The research showed that 35 per cent of the 2,000 respondents interviewed said they were most likely to discuss subscription products on Facebook, 27 per cent on WhatsApp and 17 per cent on Facebook Messenger.

Brands rely too much on email

A sizeable 80 per cent of respondents said subscription service providers still use email to communicate with them, with 19 per cent of brands turning to Facebook and nine per cent opting for Twitter. 

The gap was particularly significant among 16-24-year olds, just nine per cent of whom said they preferred using email to communicate about their subscriptions, though this is compared to only 18 per cent of those aged over 55. 

This disconnect between the way businesses communicate and the platforms on which their customers are talking to each other is a key contributor in brands failing to achieve meaningful dialogue with existing or prospective customers in the subscription space. 

“Understanding where customers are having conversations is just part of uncovering the full customer journey and providing an inclusive experience where people feel their needs are met every step of the way”, said Robin Trust, CEO of The Kite Factory.

“The business tools for WhatsApp and Facebook are young compared to email but show a progressive attitude, and it’s important for brands to have a voice on those channels. 

“However, it is clear from our research that the vast majority of businesses are still not there. Those who already use these channels to speak to their customers are certainly enjoying the benefits of first mover advantage.”

Forecasts of change

Kite referred to forecasts it said showed the subscription market could be worth £1bn by 2022 (up from £583m in 2017), and it said the report also proves just how crucial effective communication is at all stages of the subscription journey when it comes to retaining customers in a competitive market place, the firm said. 

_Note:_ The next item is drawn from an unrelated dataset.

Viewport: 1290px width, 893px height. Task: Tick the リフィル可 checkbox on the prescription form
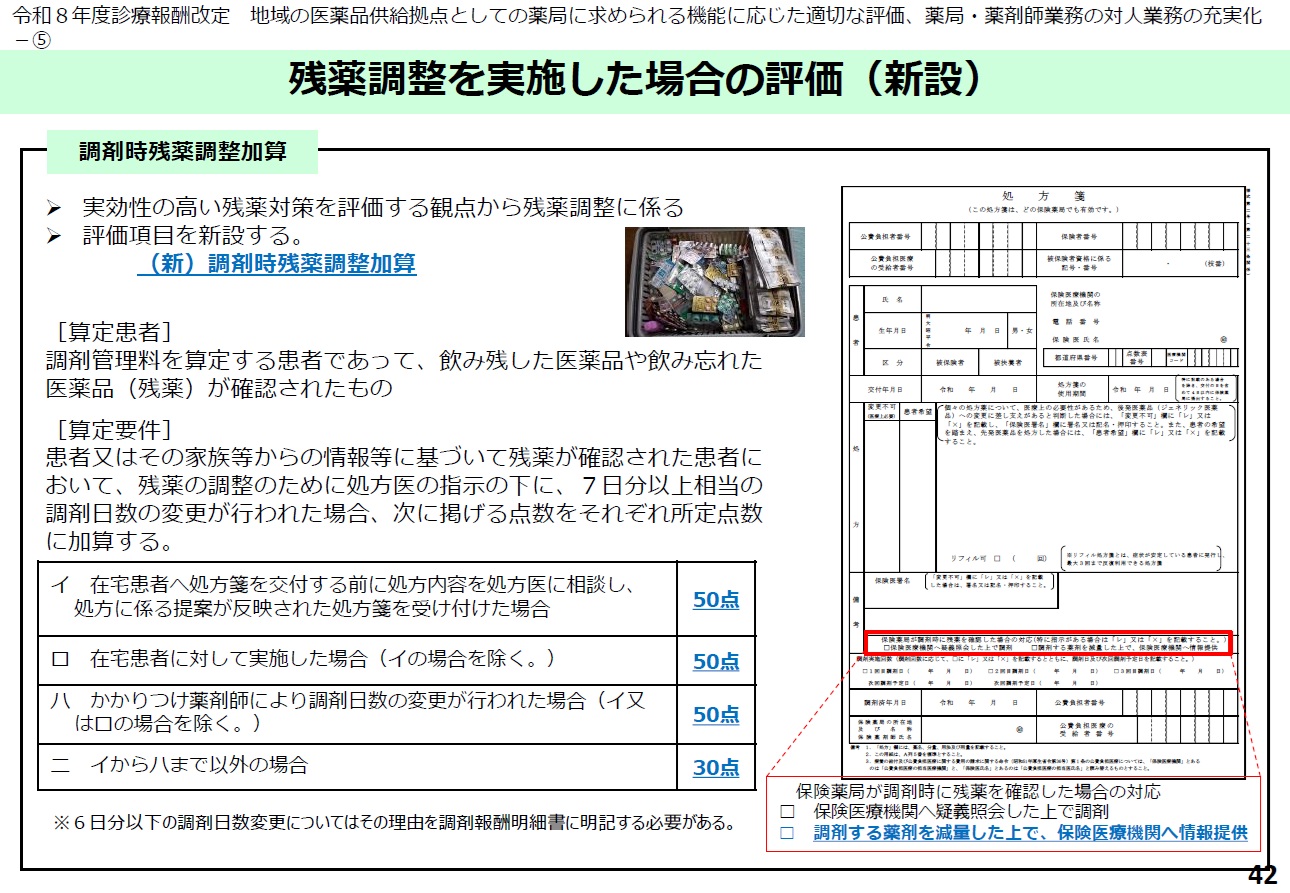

Customers at different stages of the buying cycle – from the consideration stage, to sign-up, to post-purchase - all have different needs and therefore should receive different communications.

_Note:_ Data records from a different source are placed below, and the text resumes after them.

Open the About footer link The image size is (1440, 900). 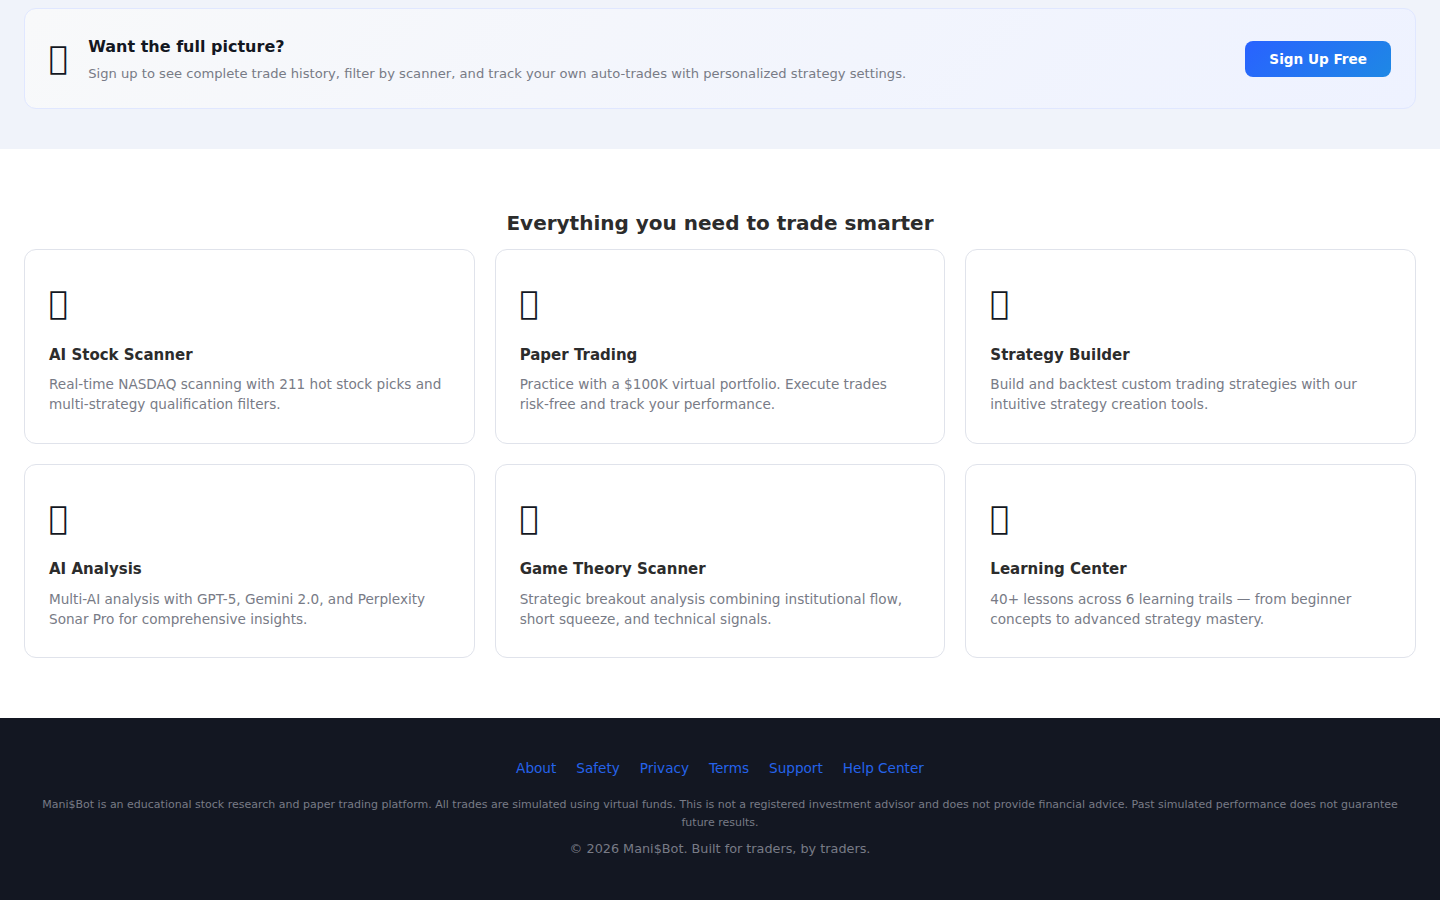click(x=536, y=768)
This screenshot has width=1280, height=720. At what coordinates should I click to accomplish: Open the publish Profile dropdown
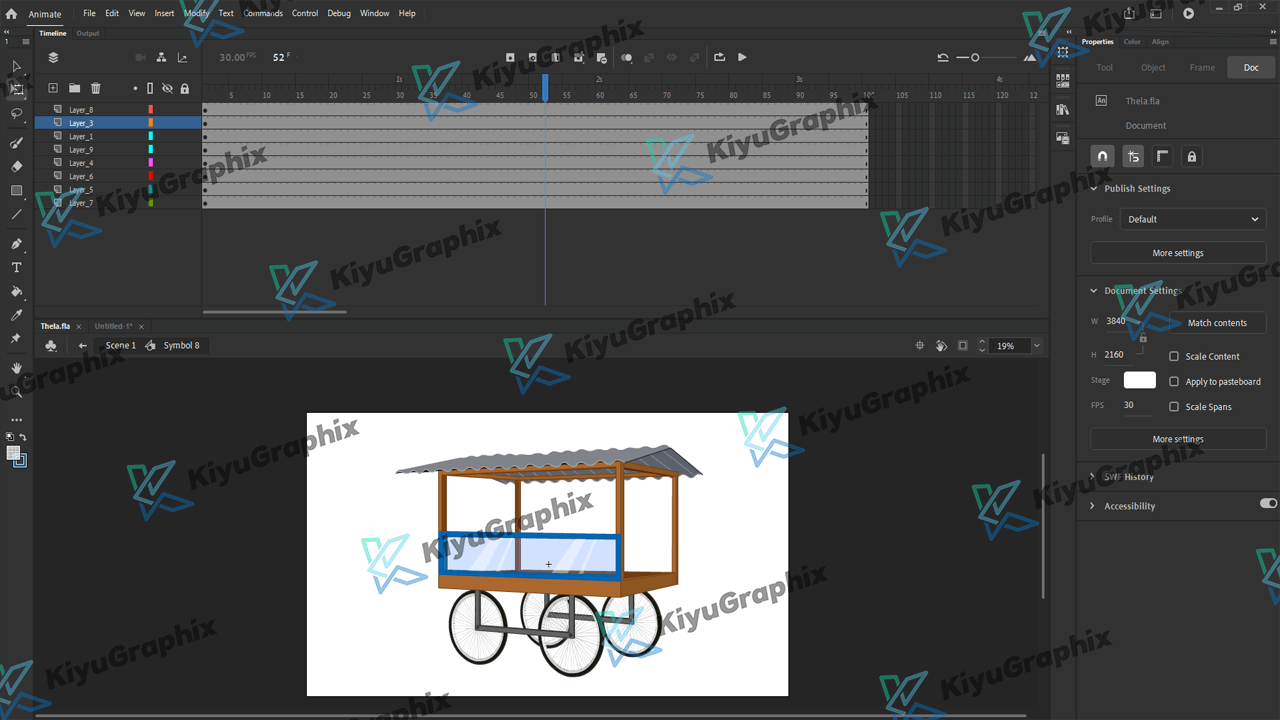[x=1192, y=219]
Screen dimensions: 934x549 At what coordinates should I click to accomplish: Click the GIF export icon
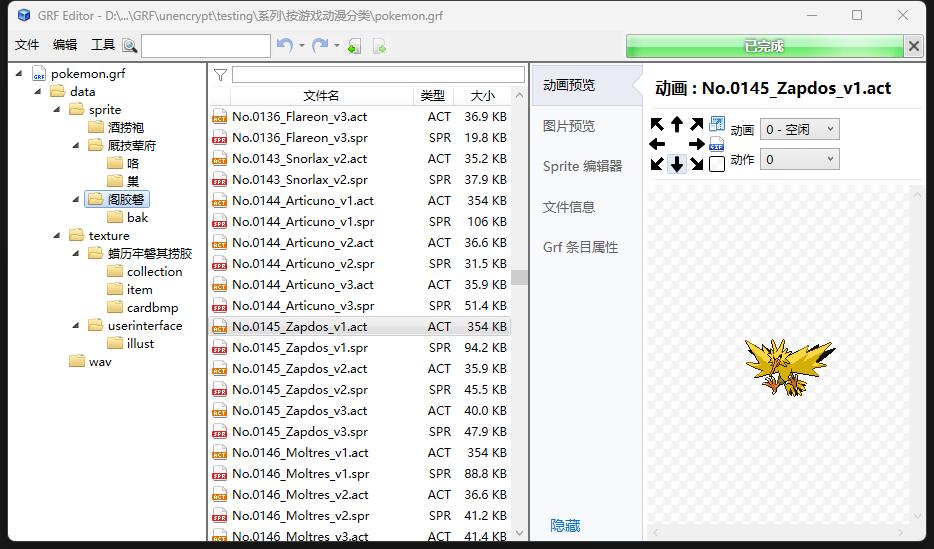pyautogui.click(x=717, y=144)
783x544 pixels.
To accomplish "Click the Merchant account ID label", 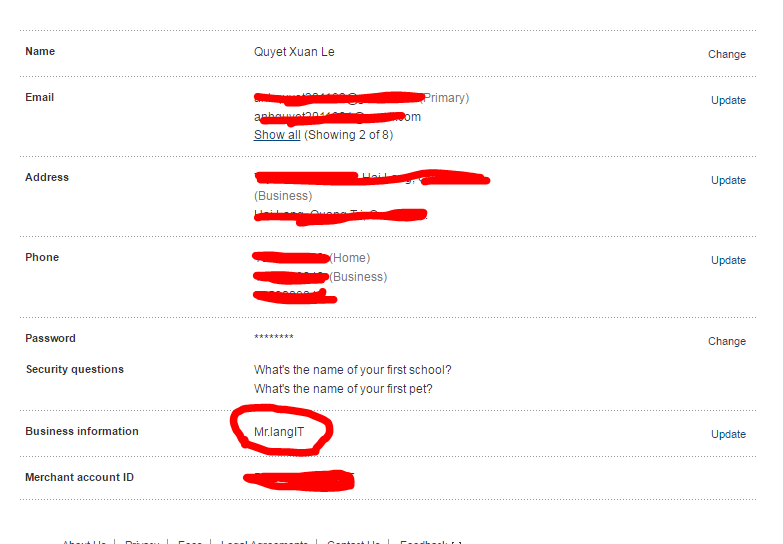I will pos(79,477).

Some 70 per cent of 16-24-year olds are passionate about the importance of personalisation, but 60 per cent of respondents said they receive communication that is not personalised to their needs or interests, suggesting a lazy, one-size-fits-all approach by many brands. 

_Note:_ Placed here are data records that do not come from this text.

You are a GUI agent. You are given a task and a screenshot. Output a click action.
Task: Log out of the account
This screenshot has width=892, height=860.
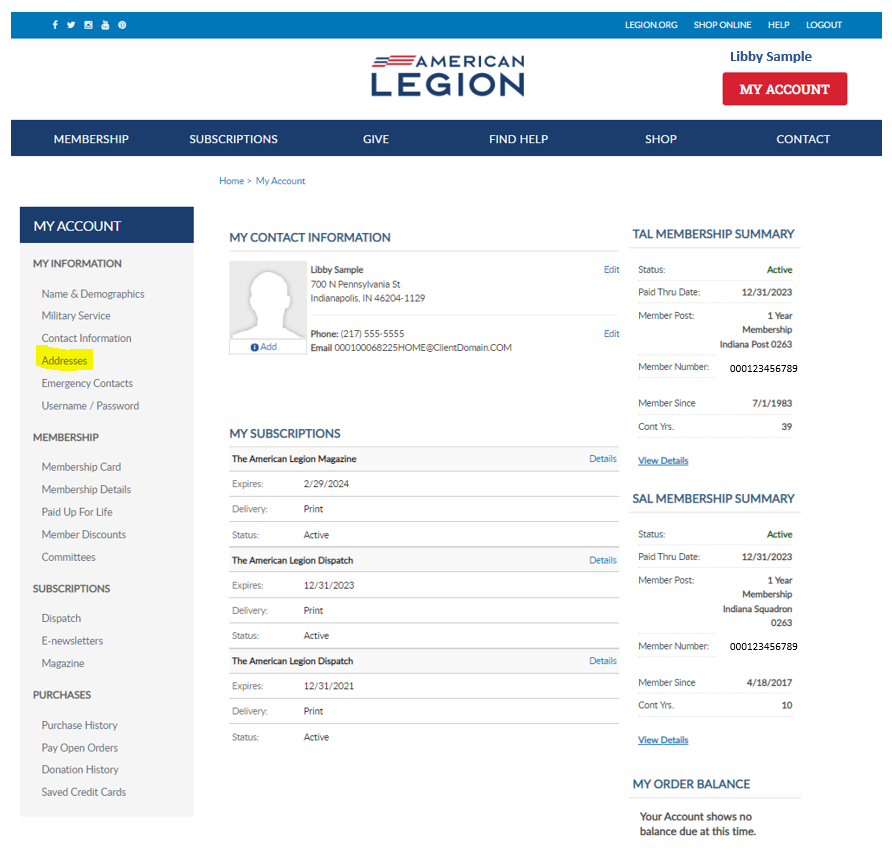tap(824, 24)
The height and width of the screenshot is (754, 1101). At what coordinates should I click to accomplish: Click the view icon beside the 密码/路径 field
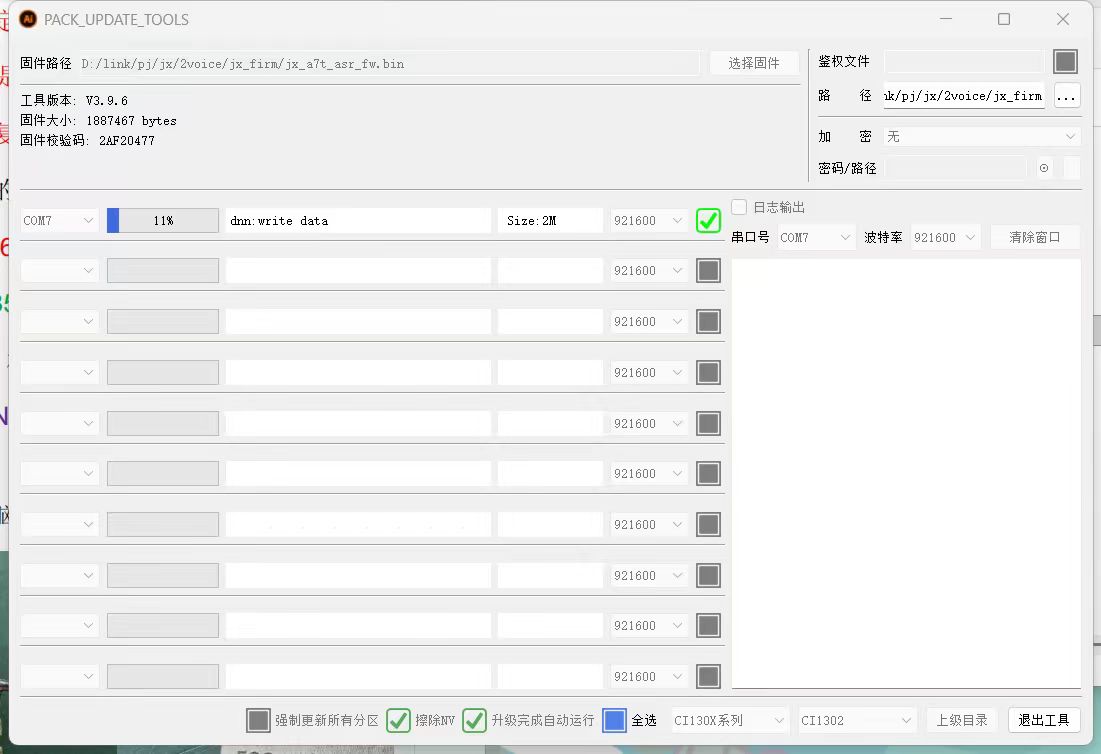1043,168
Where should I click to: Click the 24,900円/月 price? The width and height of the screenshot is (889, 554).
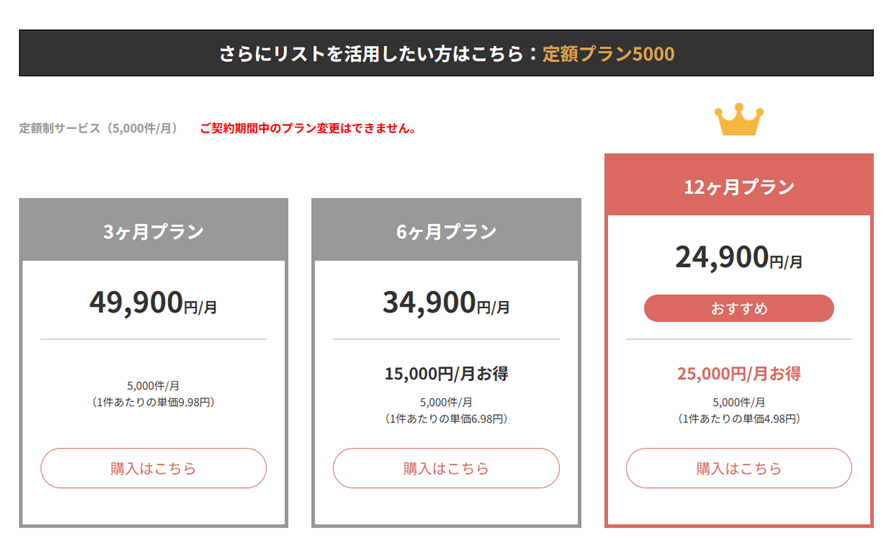pyautogui.click(x=739, y=257)
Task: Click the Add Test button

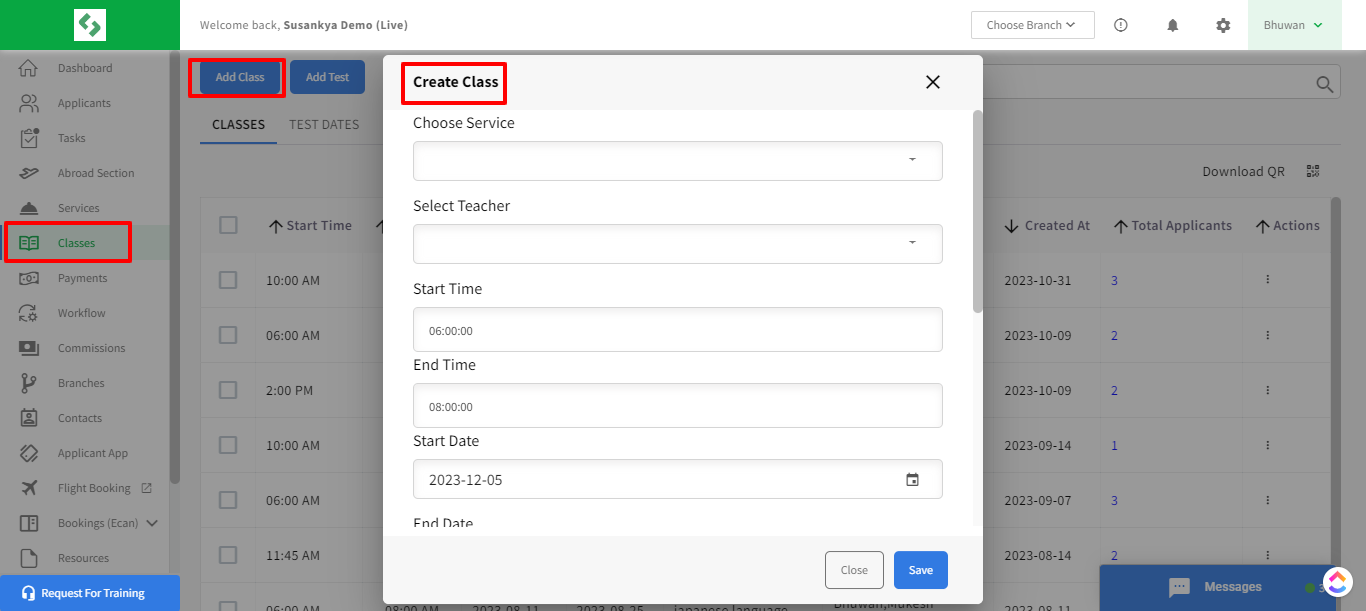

Marketers are often not aware of the full extent of the tools available to them to analyse existing customer data, The Kite Factory said, nor the huge variety of touchpoints that can be utilised for analysis in the pursuit of gaining a full and detailed picture of a customer’s behaviour – what influences them, what is important to them, how they think and practical insights such as their income and disposable cash.

Kite noted that brands often fail to standardise and organise their customer databases or garner vital layers of third-party data from external sources. 

AI and machine learning

And for those marketers who are collating their customer data efficiently, the improvements in machine learning now used to identify patterns in the data mean they are able to be smarter in applying it to personalised marketing strategies.

“The key to effective personalisation lies in the use of data”, Trust added. “Tracking behavioural data throughout the whole user journey and identifying what triggers provoke specific actions is crucial to truly harnessing insight into individuals’ preferences. 

“Brands must invest more time and budget into employing specialist data analysis in order to build a fuller subscriber picture from the outset. 

“Effective personalisation should be neither complex nor intrusive. Our research – and our experience with many of our clients – shows the vast majority of consumers respond positively to communication that is clearly tailored to their preferences rather than blanket emails that fail to make that all-important emotional connection.”

The Kite Factory, which rebranded itself from MC&C earlier this year, commissioned a survey of 2,000 consumers across the UK in 2019.